Likes or Dislikes. Let me know

Thanks, Archerykid13


----------



## N7709K (Dec 17, 2008)

It is not bad. It is pretty smooth and pretty shock free. It is a little on the heavy side though.


----------



## Evinrude (May 31, 2007)

Its a great bow, i shot it a few weeks ago, it had a very smooth draw cycle, and is dead in your hand


----------



## NMYoungGun (May 29, 2009)

I havent even heard of the prohawk yet. Is it a fourth addition to the hawk series?


----------



## PA3-DArcher4 (Nov 5, 2008)

NMYoungGun said:


> I havent even heard of the prohawk yet. Is it a fourth addition to the hawk series?


neither have I.


----------



## Evinrude (May 31, 2007)

PA3-DArcher4 said:


> neither have I.


Neither have i thought we were talkin about the powerhawk for some reason


----------



## archerykid13 (Aug 11, 2009)

Sorry guys i meant powerhawk not prohawk


----------



## gobblercrazy (May 9, 2008)

Pros - smooth draw, dead in the hand, little to no vibration, quiet

Cons - a bit heavy

All in all it is a great bow for the money.


----------



## PA3-DArcher4 (Nov 5, 2008)

My dad pulled it back and said it had a terrible draw cycle.


----------



## NMYoungGun (May 29, 2009)

oh ok then.

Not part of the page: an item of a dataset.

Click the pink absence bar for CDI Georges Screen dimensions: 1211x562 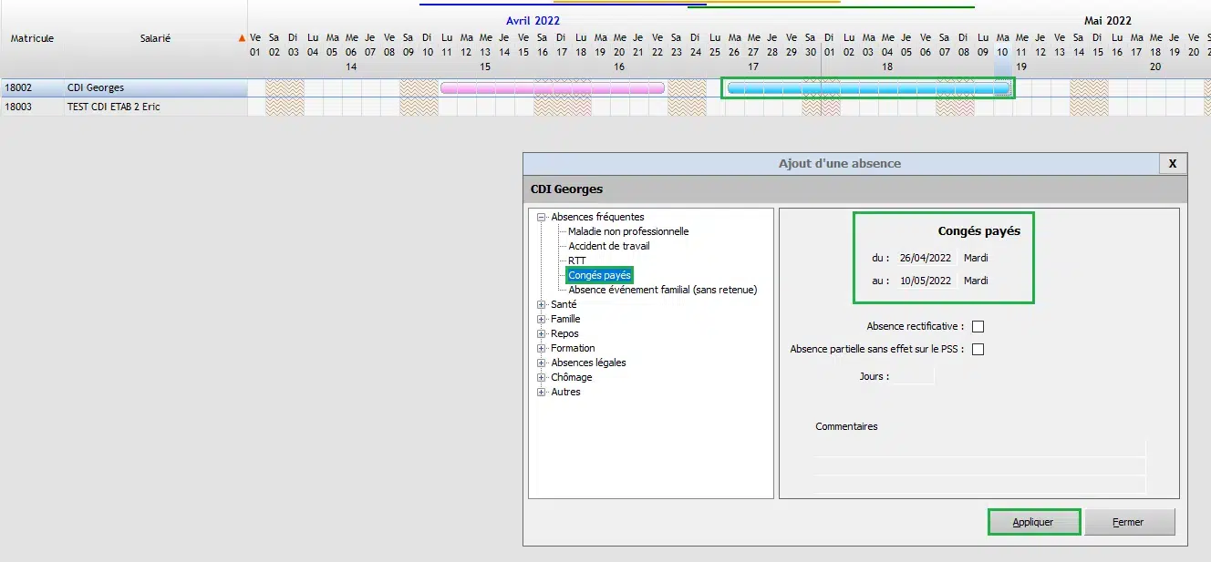click(x=552, y=88)
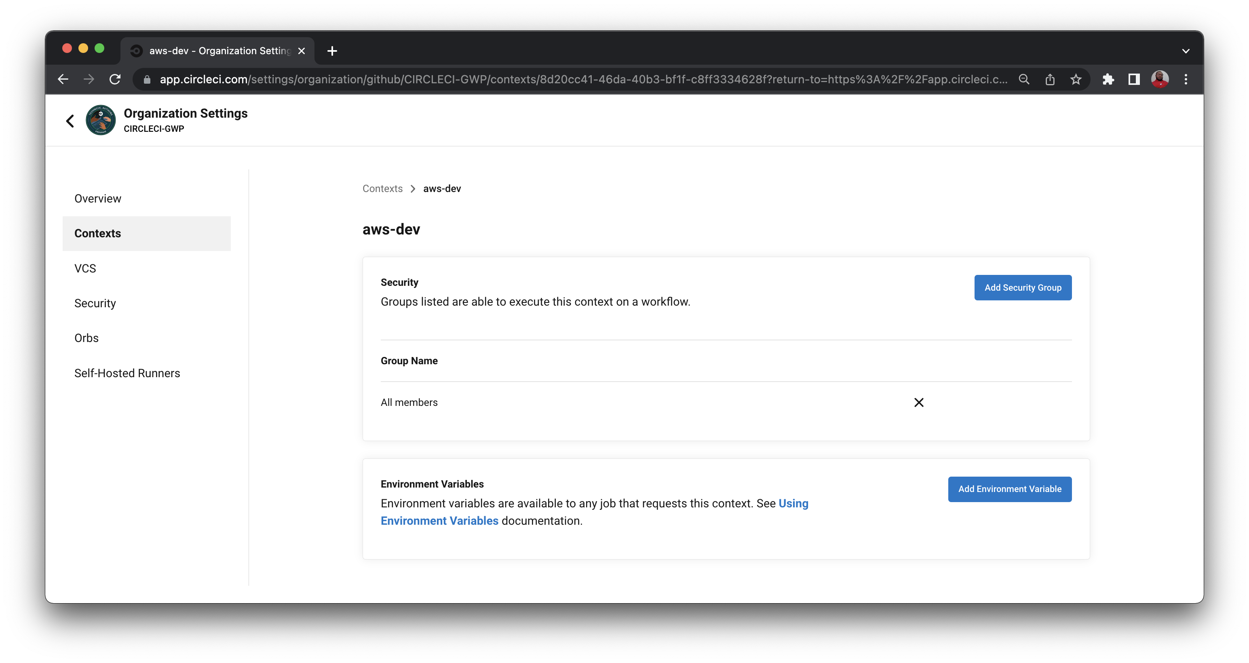Open the share menu in the toolbar
Screen dimensions: 1249x663
click(x=1050, y=79)
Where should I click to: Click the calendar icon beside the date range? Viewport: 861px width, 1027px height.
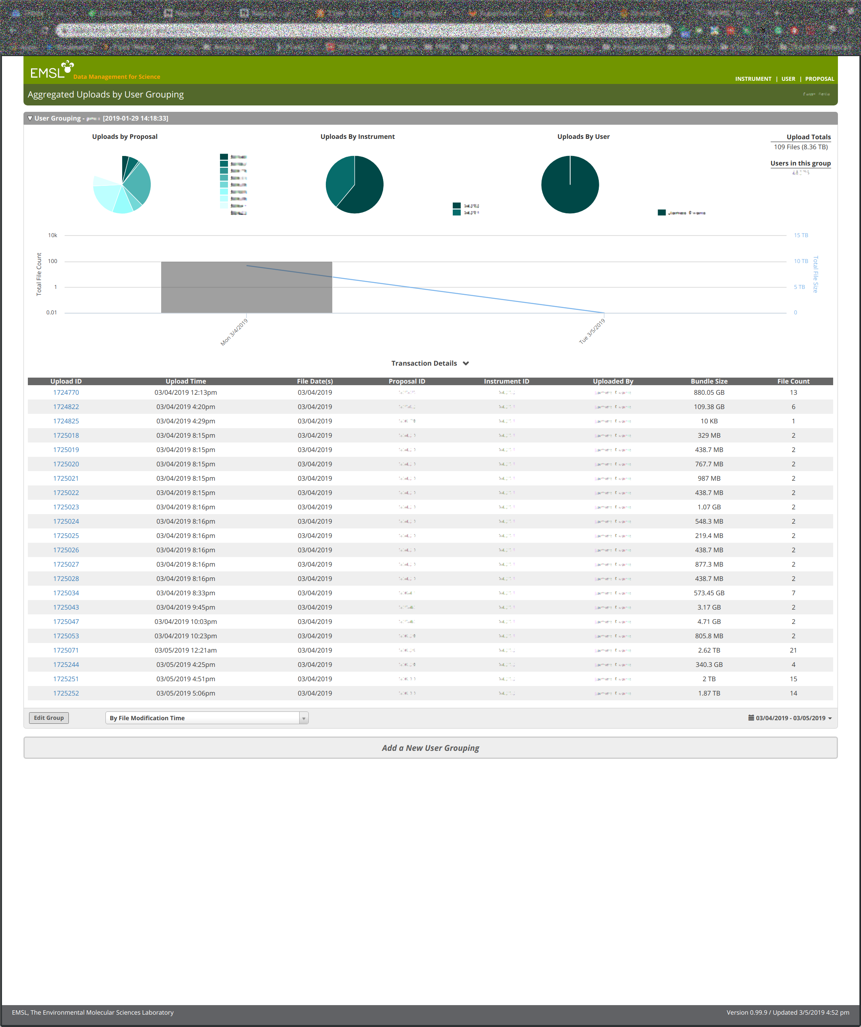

Well i got the super hawk and i havent shot the powerhawk yet so i realy couldnt tell you but it is essentially the powerhawk with XT500 limbs so if it shoots like the superhawk its a very smooth bow with no hand shock.

The only problem i had with my hawk was that there was noticeable vibration in the riser.
So i switched to a longer sims stab and it took it out.

Go shoot the powerhawk for yourself and make your opinion of it...cant go wrong with hoyt:wink:


----------



## whitetailboy (Nov 19, 2008)

the hawk series bows are nice, but I would go turbohawk for the same price with the rebate, faster, lighter, and just all around better bow. good luck


----------